Your answer must be the exact lines of the listing below that run from the line with "Collapse the 查詢 tree node" to the line with "Image resolution: width=776", ends included, and no pictures.

### INFORMATION
=-=-=-=-=

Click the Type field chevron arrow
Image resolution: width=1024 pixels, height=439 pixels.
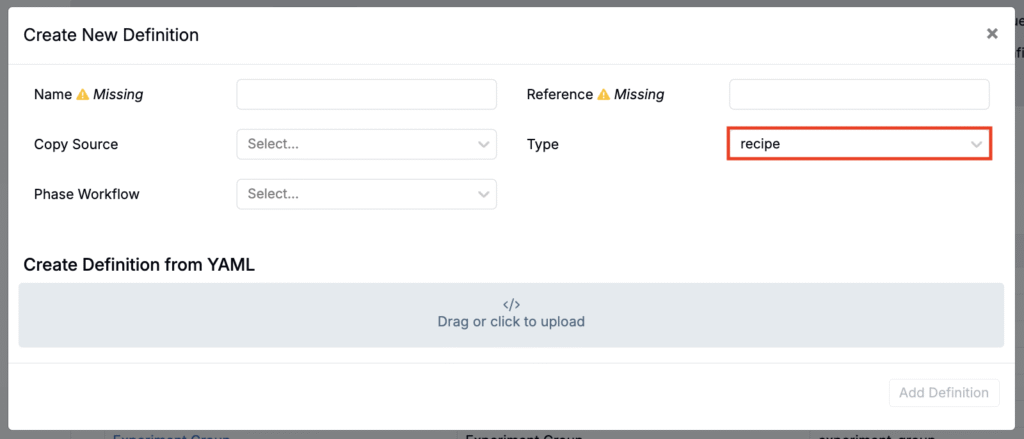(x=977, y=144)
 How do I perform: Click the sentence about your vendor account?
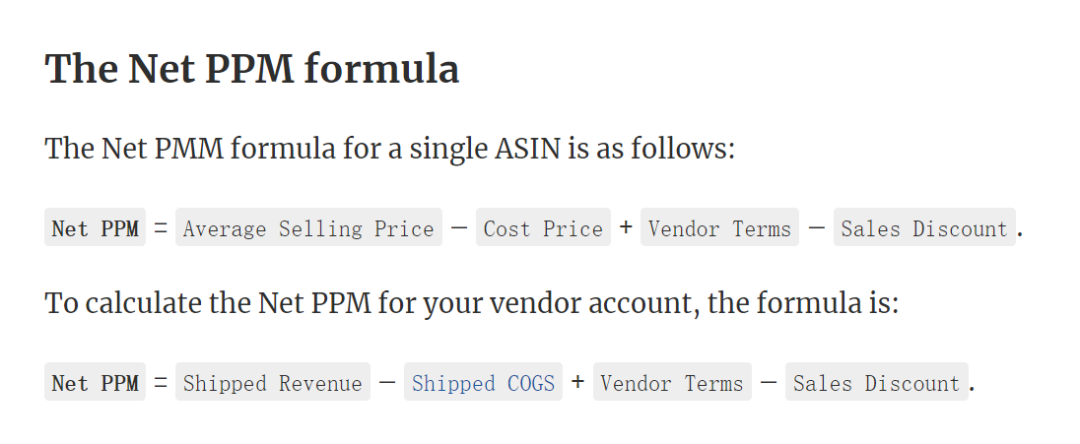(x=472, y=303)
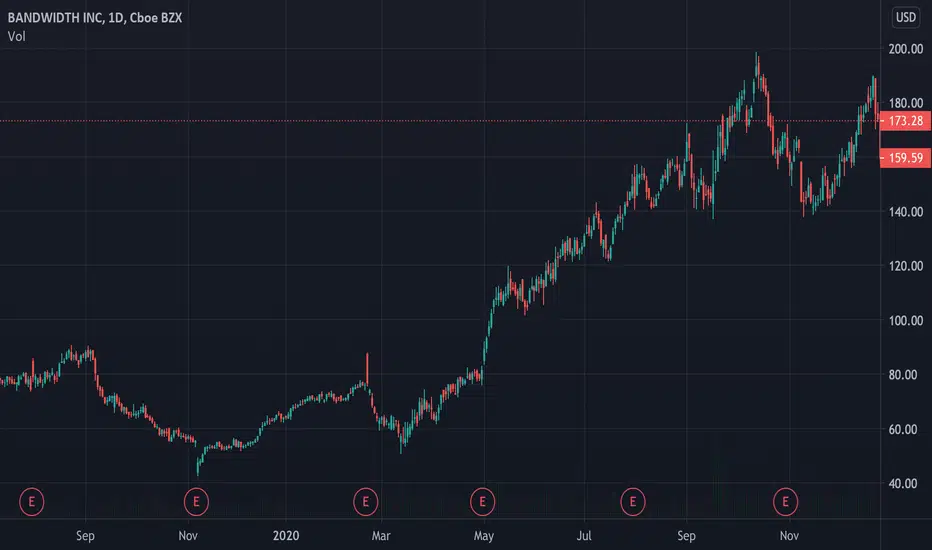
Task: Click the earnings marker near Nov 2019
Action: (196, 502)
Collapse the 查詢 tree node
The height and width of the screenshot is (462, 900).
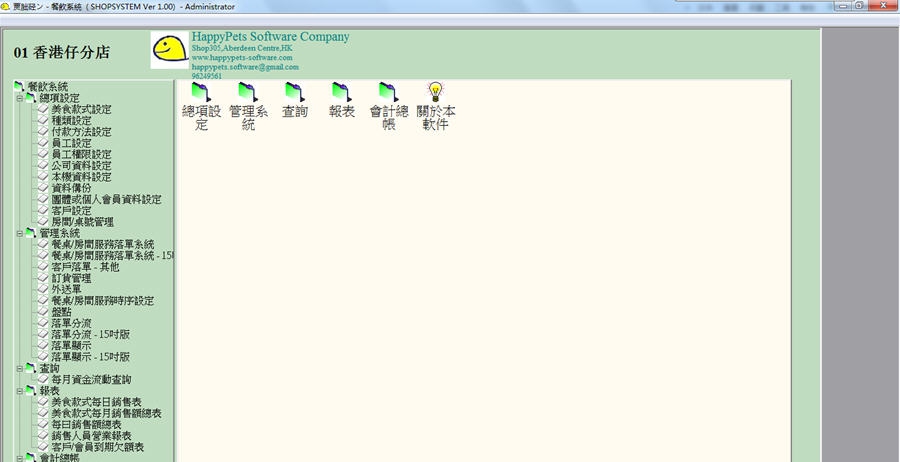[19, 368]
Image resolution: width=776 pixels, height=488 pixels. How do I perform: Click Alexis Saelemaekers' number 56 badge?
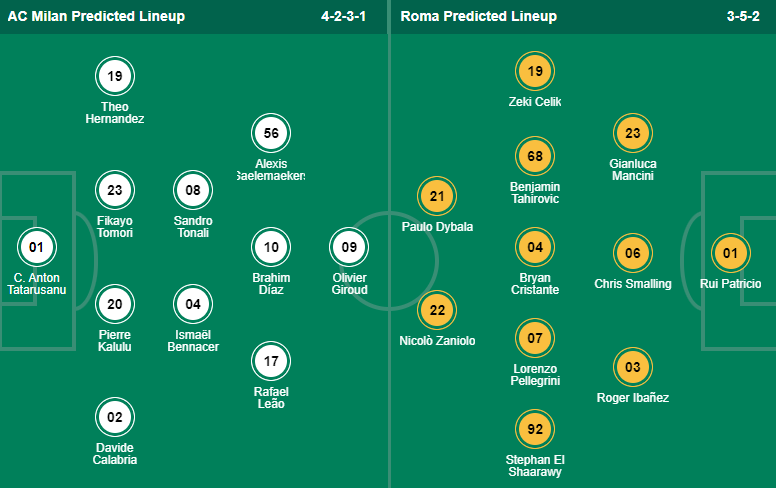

=-=-=-=-=

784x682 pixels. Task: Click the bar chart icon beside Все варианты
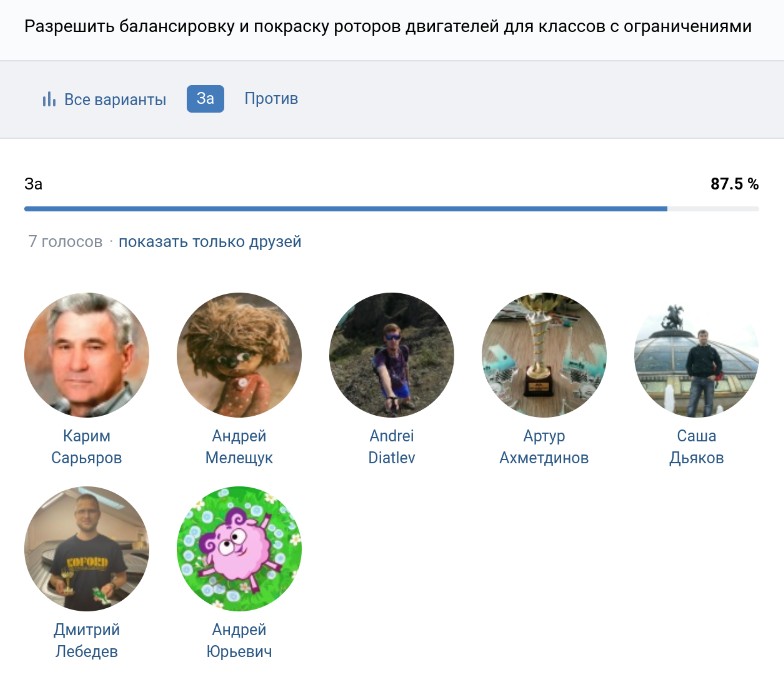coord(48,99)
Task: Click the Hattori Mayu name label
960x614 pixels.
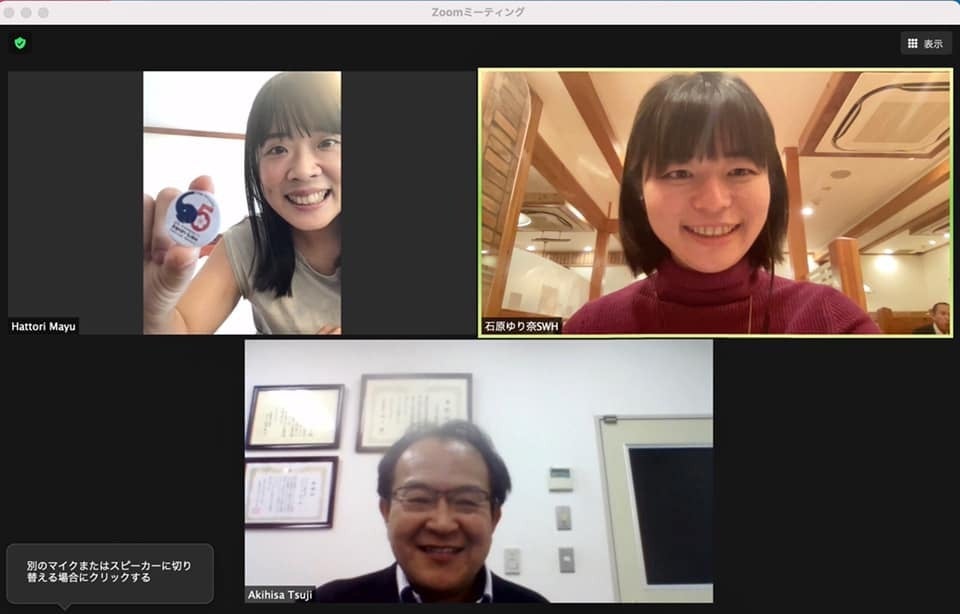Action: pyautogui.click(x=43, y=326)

=-=-=-=-=

### REPLY
Collapse the 查詢 tree node
The height and width of the screenshot is (462, 900).
[19, 368]
Image resolution: width=776 pixels, height=488 pixels. How do I perform: Click Alexis Saelemaekers' number 56 badge?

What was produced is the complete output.